Ever since I wrote my post on the economics of games, I’ve been thinking about the issues I raised. (Yes, apparently my writing is so good that it’s even thought-provoking for me.) In particular, I was thinking about my own approach to game design, which led me into thinking more about the economics of art, which led me back to the eternal question: “What is art?”
I don’t plan on answering that question. Or, at least, I don’t intend on offering an answer for the ages. However, it occurred to me that there’s a potentially helpful insight to be gained by considering this question from a certain perspective. It still won’t answer the question “What is art?”, but maybe it’ll help the artists out there who are trying to figure out how to make a living without “selling out”.

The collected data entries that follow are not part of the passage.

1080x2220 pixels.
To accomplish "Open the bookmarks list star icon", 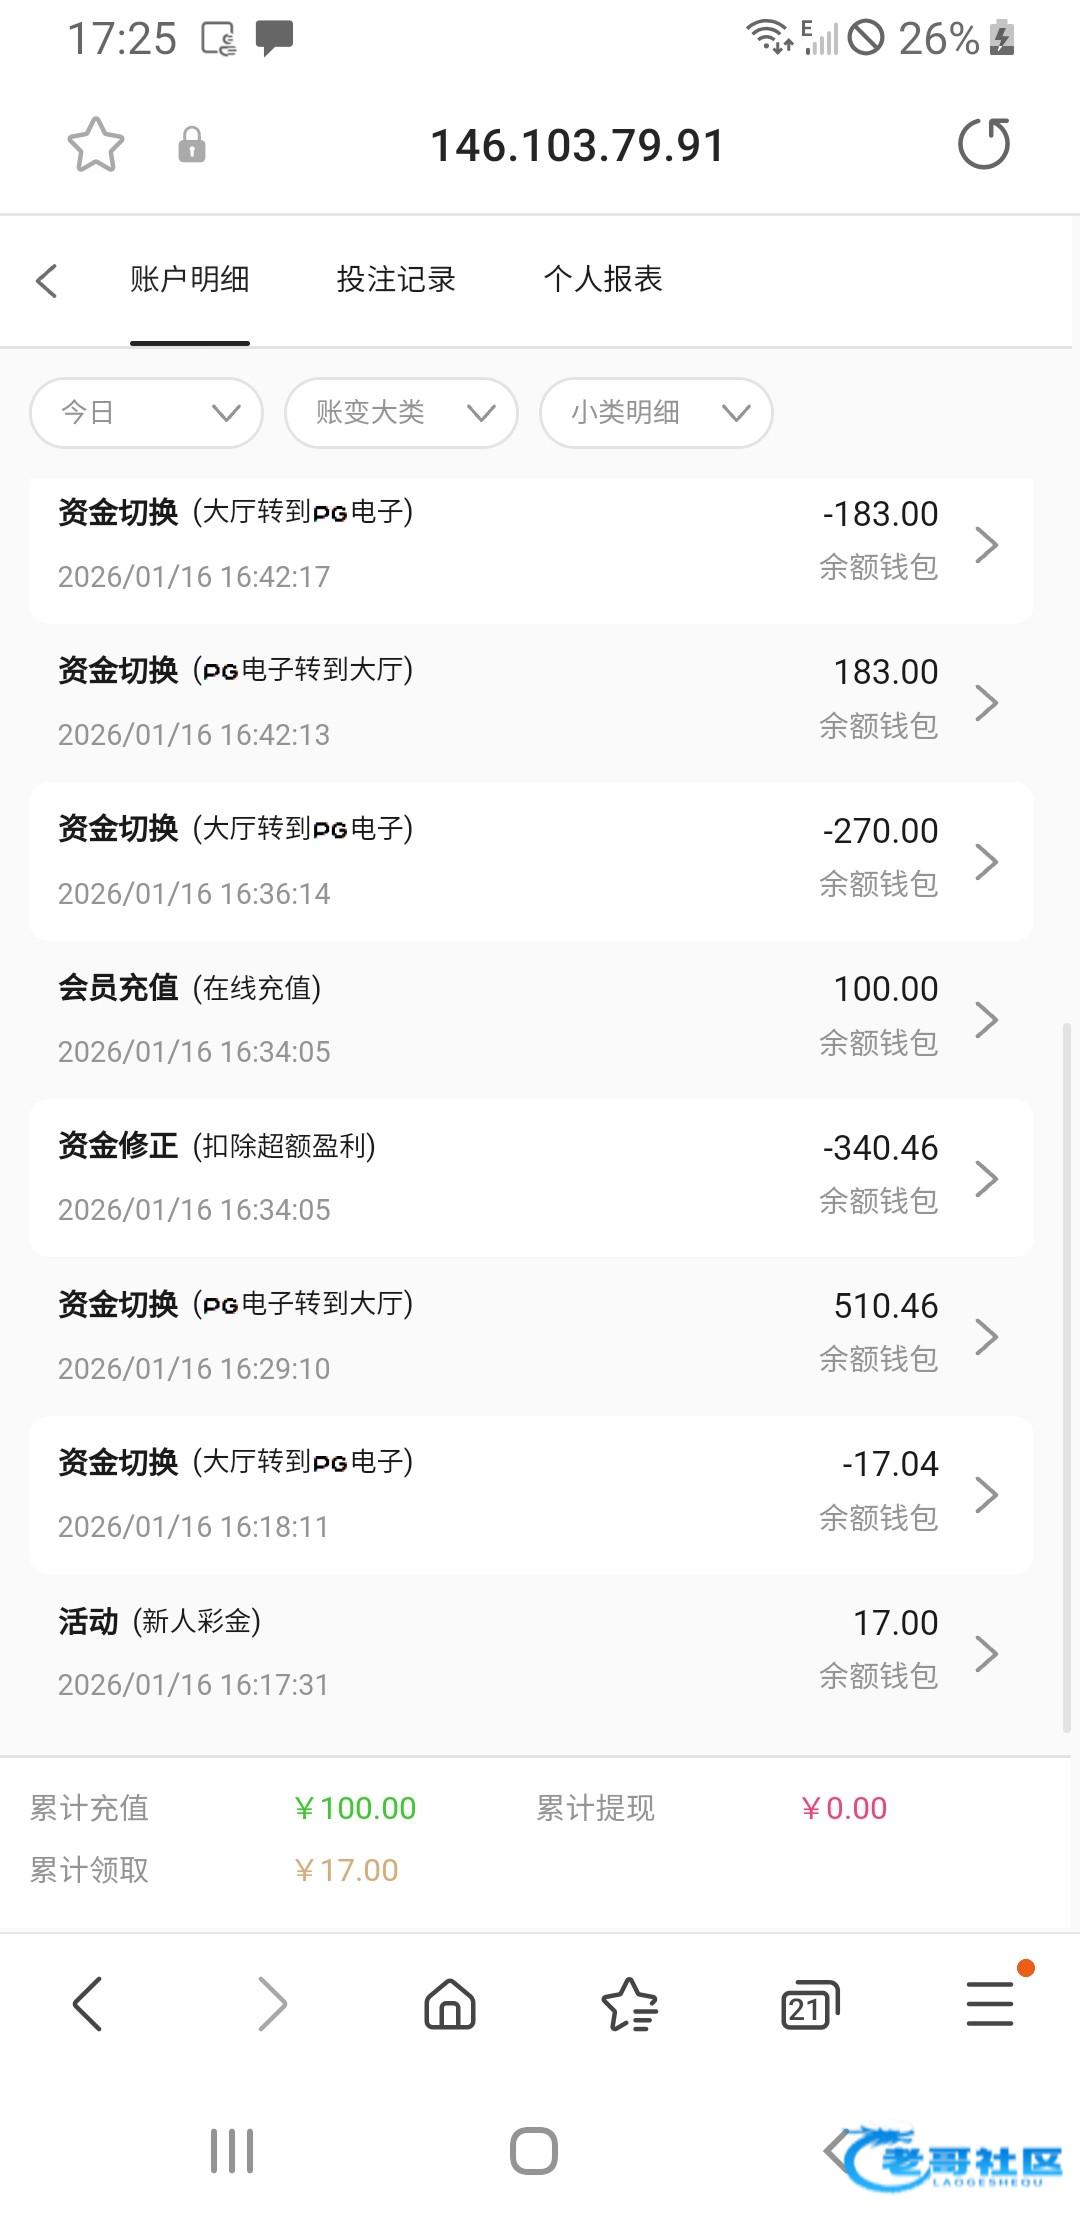I will click(x=629, y=2004).
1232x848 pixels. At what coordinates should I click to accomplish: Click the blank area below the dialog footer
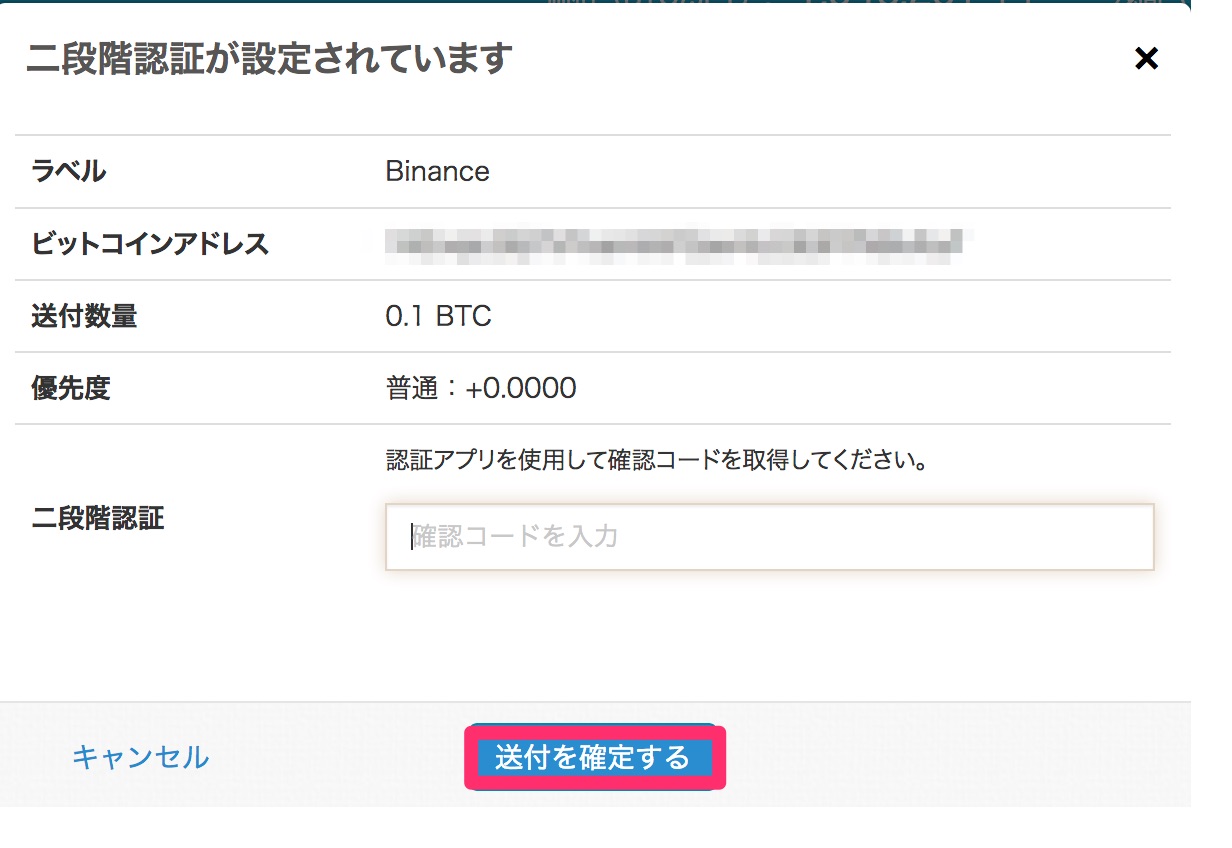pos(600,828)
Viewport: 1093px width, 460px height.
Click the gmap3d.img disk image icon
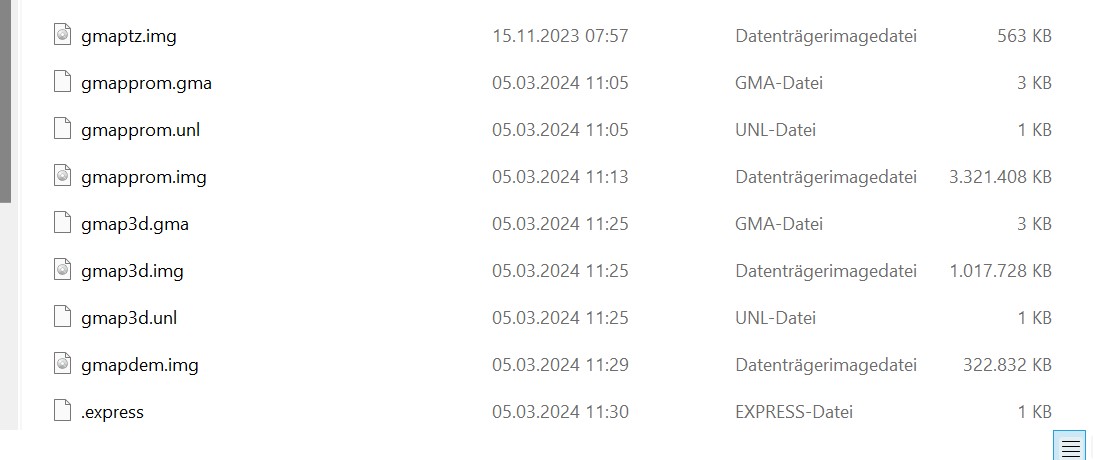63,270
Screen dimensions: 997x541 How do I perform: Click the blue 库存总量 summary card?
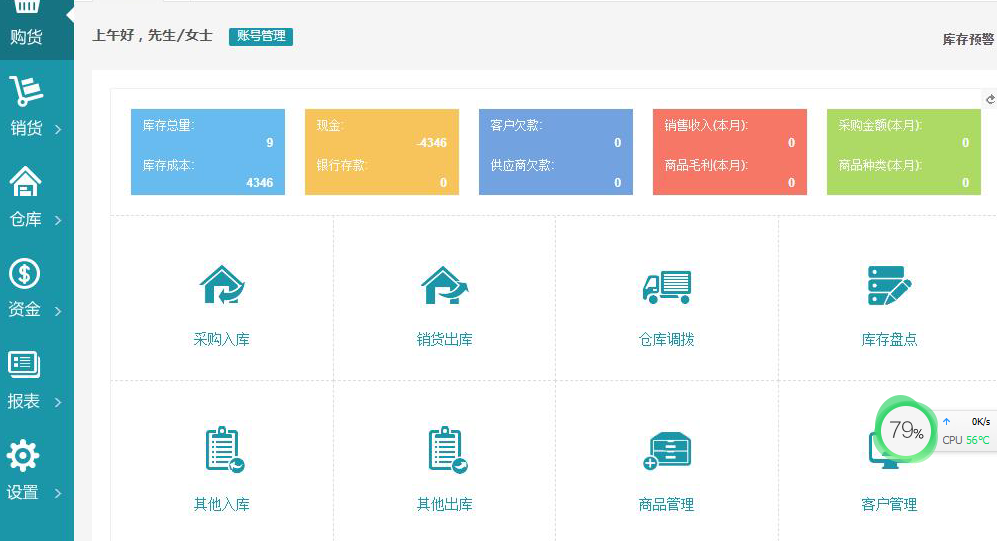click(208, 152)
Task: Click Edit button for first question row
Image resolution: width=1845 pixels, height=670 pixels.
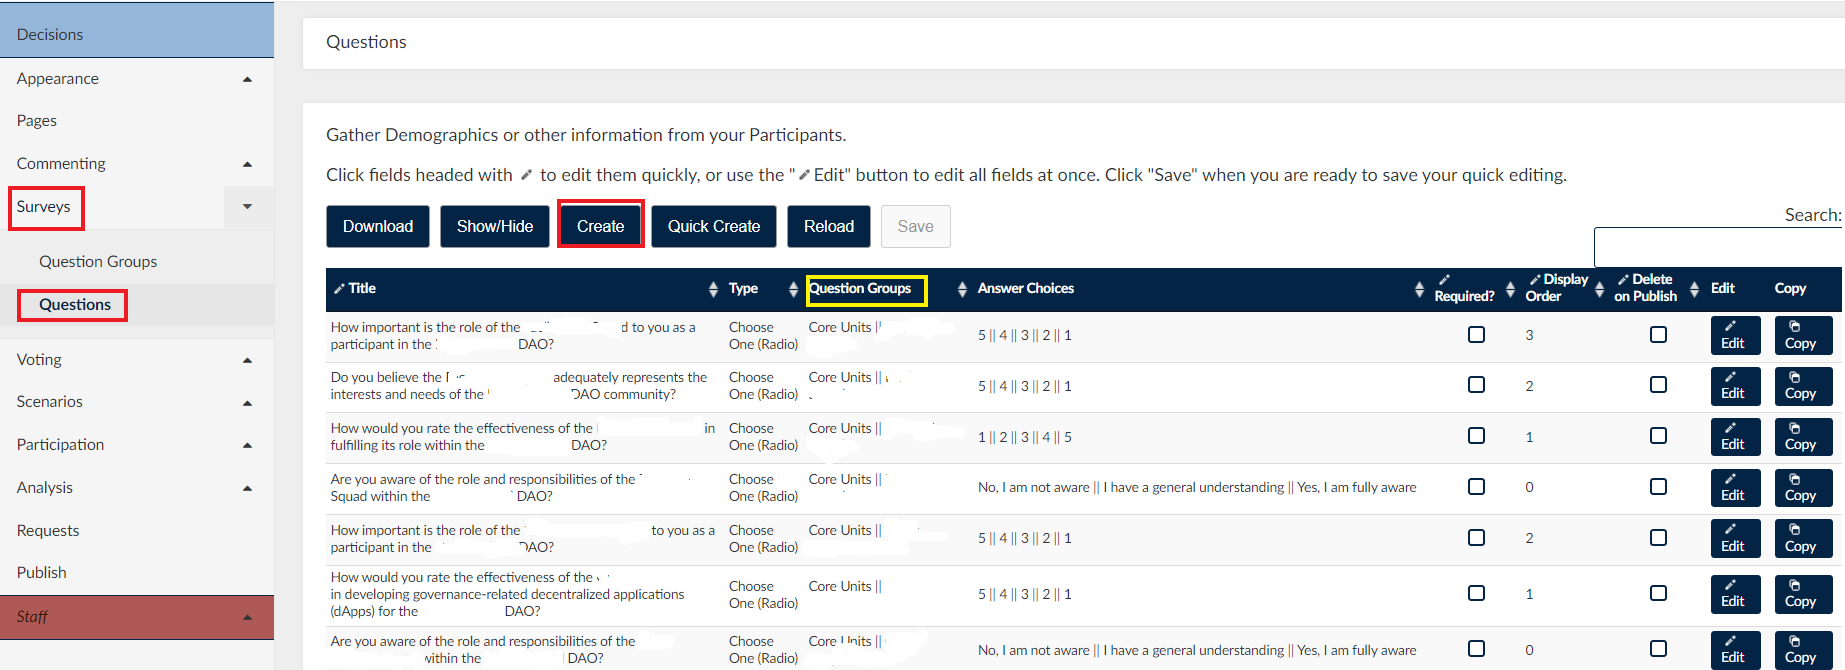Action: 1735,335
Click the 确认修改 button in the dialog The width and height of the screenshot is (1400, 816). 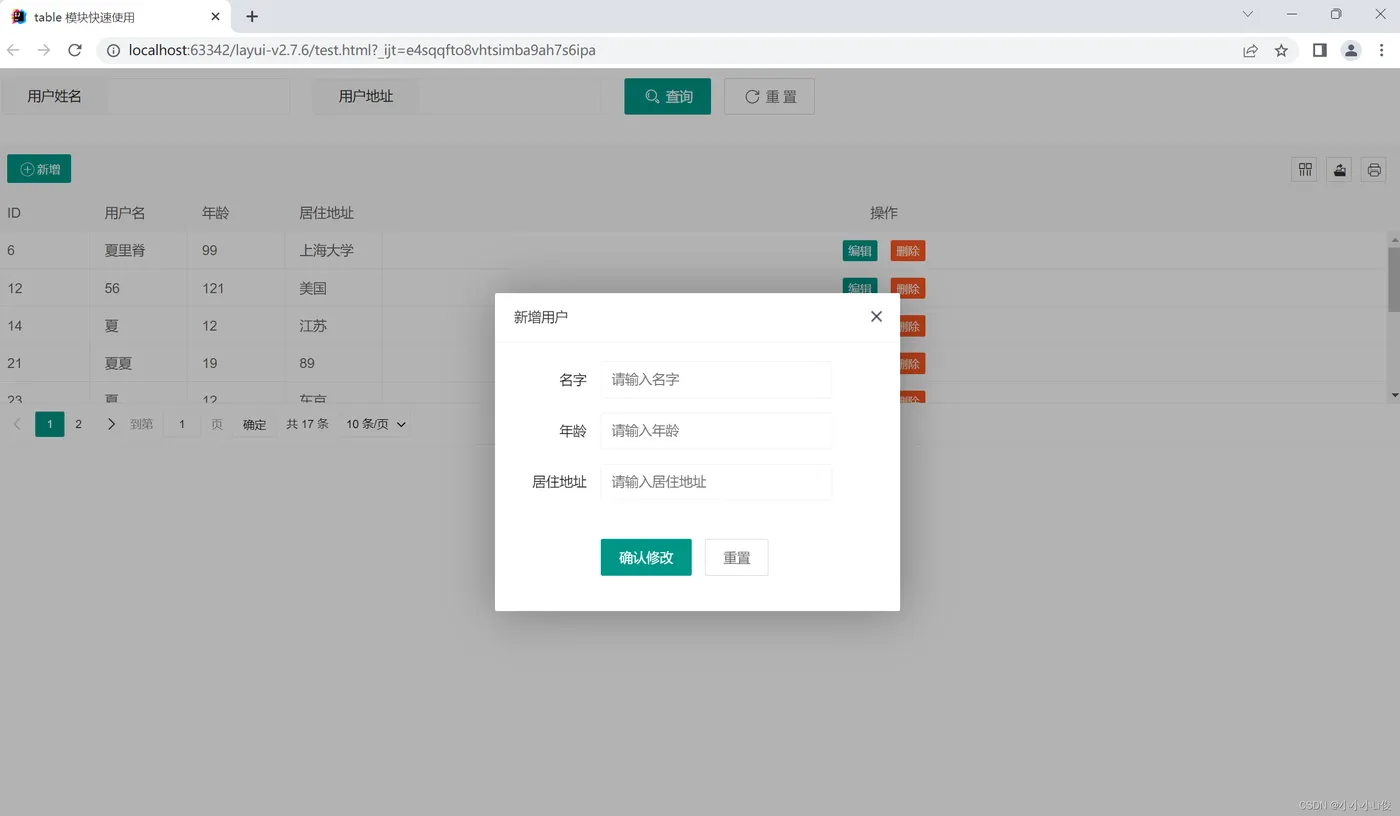coord(645,557)
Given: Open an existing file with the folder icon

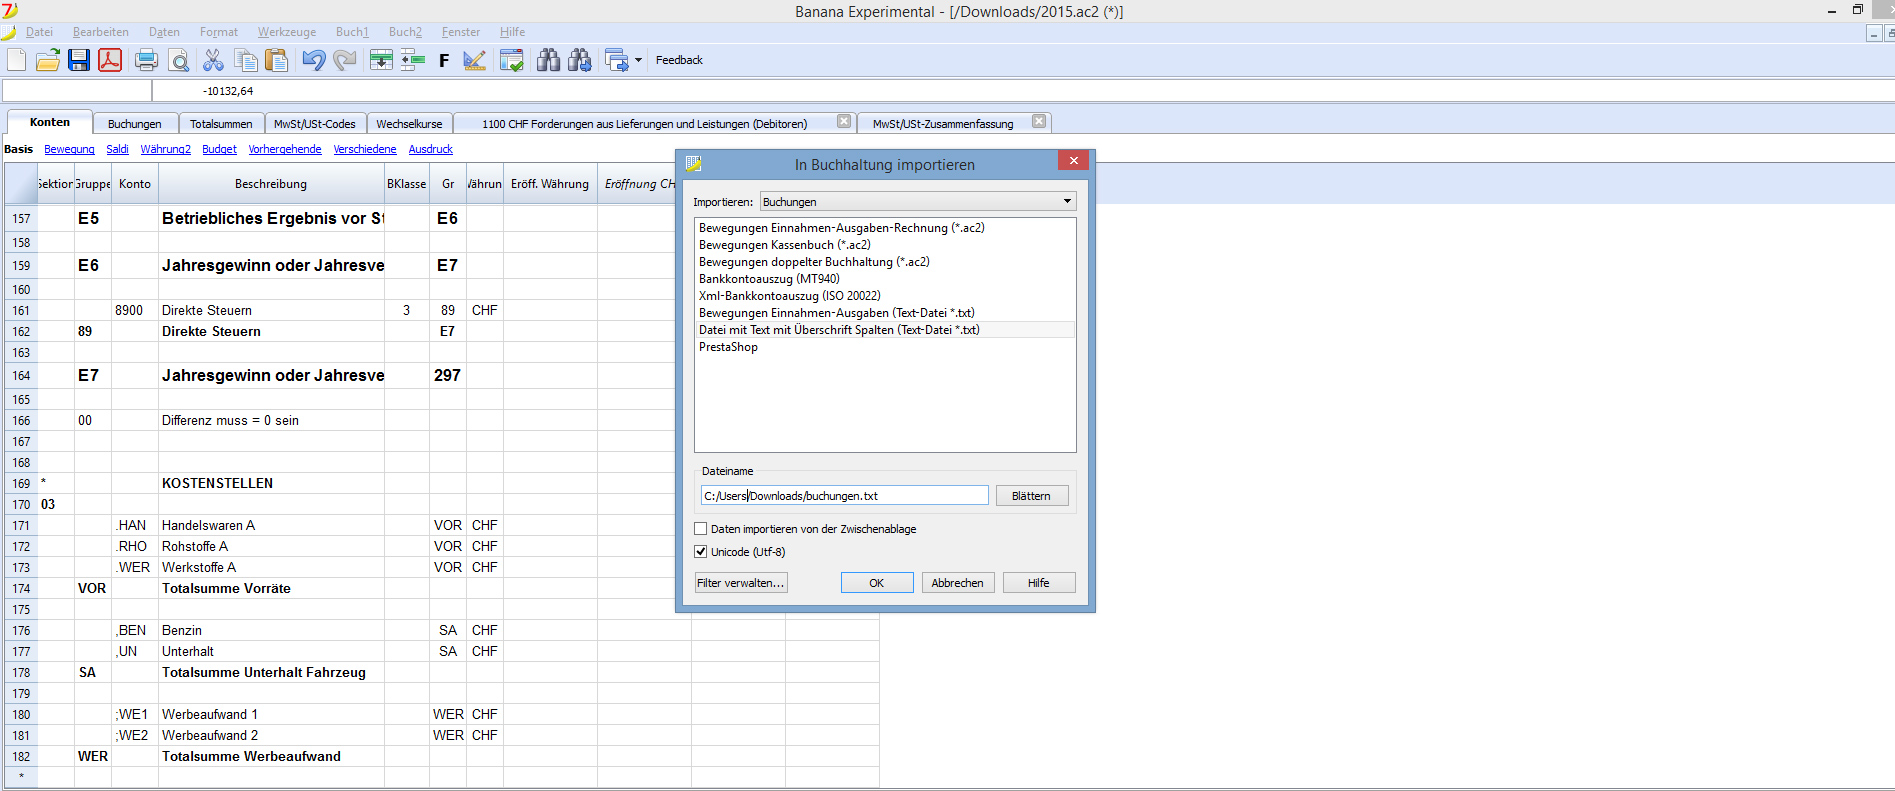Looking at the screenshot, I should 47,61.
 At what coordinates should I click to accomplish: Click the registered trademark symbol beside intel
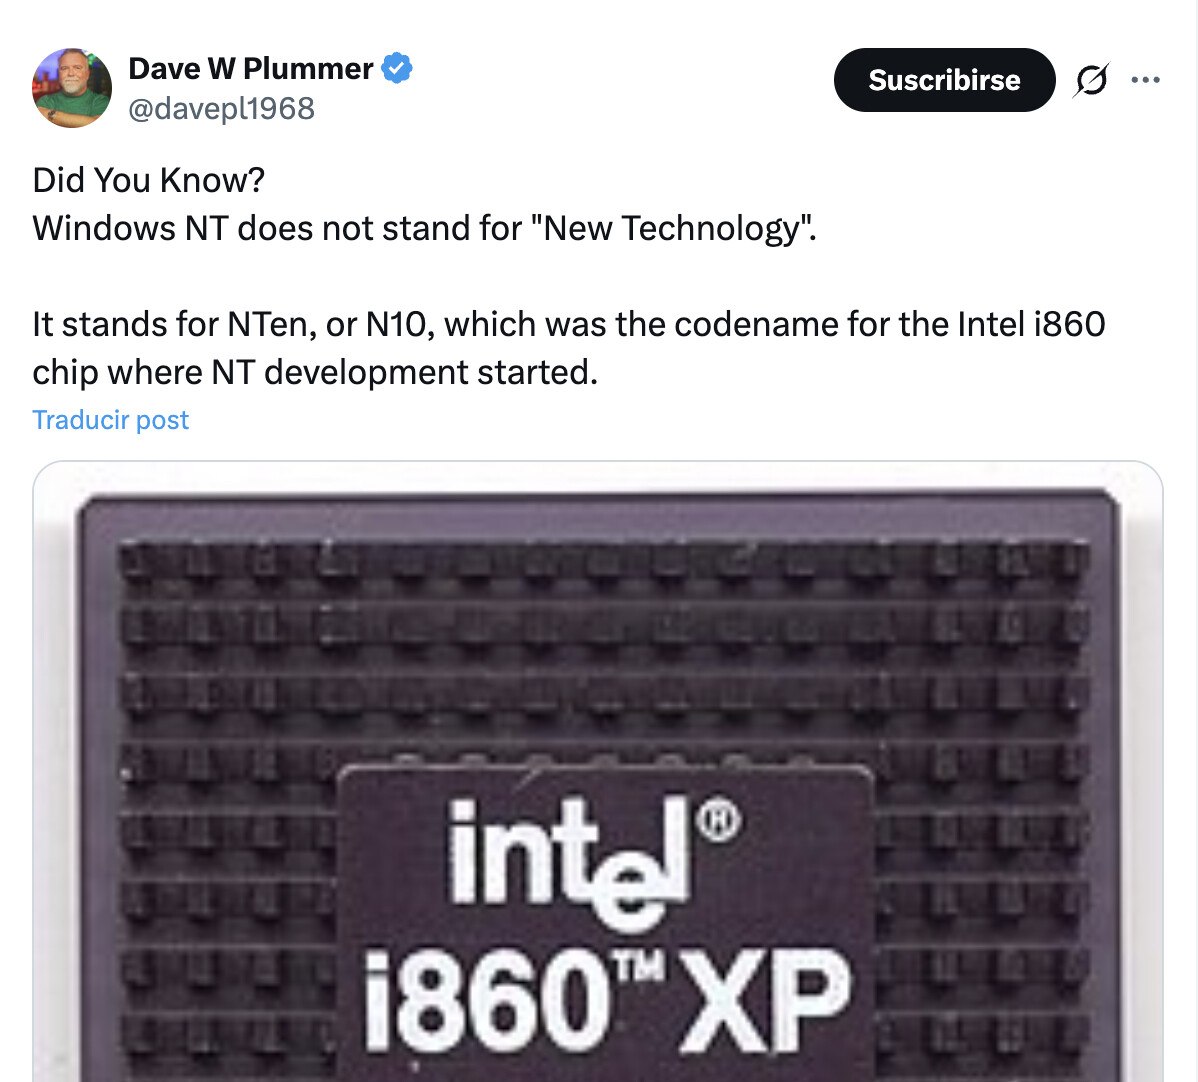[718, 820]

Let’s start there. What’s “selling out”, and why are artists so terrified of it?
I think the answer can be found in the idea of “artistic vision.” As an artist, there’s something that I’m trying to bring into existence that is, first of all, a form of self-expression. I’m trying to evoke some aspect of myself into the world. That slice of “myself” could be my internal emotional life, or it could be an insight I’ve had into the way the world works, or whatever. The point is that it is a part of me that I’m trying to externalize.
So, if I’m not evoking my own “artistic vision” and I’m instead implementing someone else’s vision, then I’m not being true to my art. I’ve sold out.
Does that sound right, fellow artists? It’s especially bad when money gets involved, because now you’ve prostituted your art for money. Of course, money lets you eat, which we all want. So how does that work?
But let me rephrase that mess more positively. You’re an expert, working with a client to create something for that client to use. You are in constant dialogue with the client, seeking to understand that client’s needs and ensuring that the item being created meets those needs.
Broadly, this is product development. But, really, what I’ve described is all the consultative professions: architects, industrial designers, software developers, marketers, and more. The same skills are in play; the only difference is the client.
In product development, the goal is to meet the needs of the client. In “art”, the goal is to meet the needs of the artist.
When I say it that way, it could be tempting to swing the pendulum in the other direction and accuse the artist of being selfish. But, really, I think that both approaches are valid. The world needs expert servants who can aid people with brilliant ideas and bring them into existence in order to serve the needs of the world. At the same time, the world also needs prophetic visionaries who evoke their insights in order to cause people to consider their souls.
It could even be the same person.
Now, the economics are going to be completely different for these two approaches. Given that money is the abstraction that we use to coordinate human effort, it’s not surprising that product development can easily earn money. Art is more…complicated. After all, the utility of a product can be measured in various ways: time saved, money saved, effort multiplied. The value of art is harder to define. After all, what makes your insight so valuable? It’s trickier to assert, which makes it harder to justify receiving money for it.
Which brings us back to the traditional way this is done: an artist “sells out” by using his skills to essentially create product for others, in order to earn the resources to express his own insights. This is true in our modern capitalist system, but it’s equally true in a patronage system like Renaissance Italy.
And, maybe, this isn’t a bad thing. Maybe it serves as a natural filtering process. It requires the artist to ask, “How valuable is this insight to me?” Enough that she’s willing to work hard elsewhere to birth its evocation? If not, then maybe it wasn’t worth bringing into the world in the first place.
(Now, this certainly doesn’t follow in its entirety. But maybe there’s something in here for all the artists out there–and the one writing–to consider.)
Anyways, this was an attempt to process these ideas out loud, so I don’t have a great summation. But, if nothing else, consider that maybe “selling out” isn’t always an act of treason to your art; maybe it’s an act of service to your fellow human.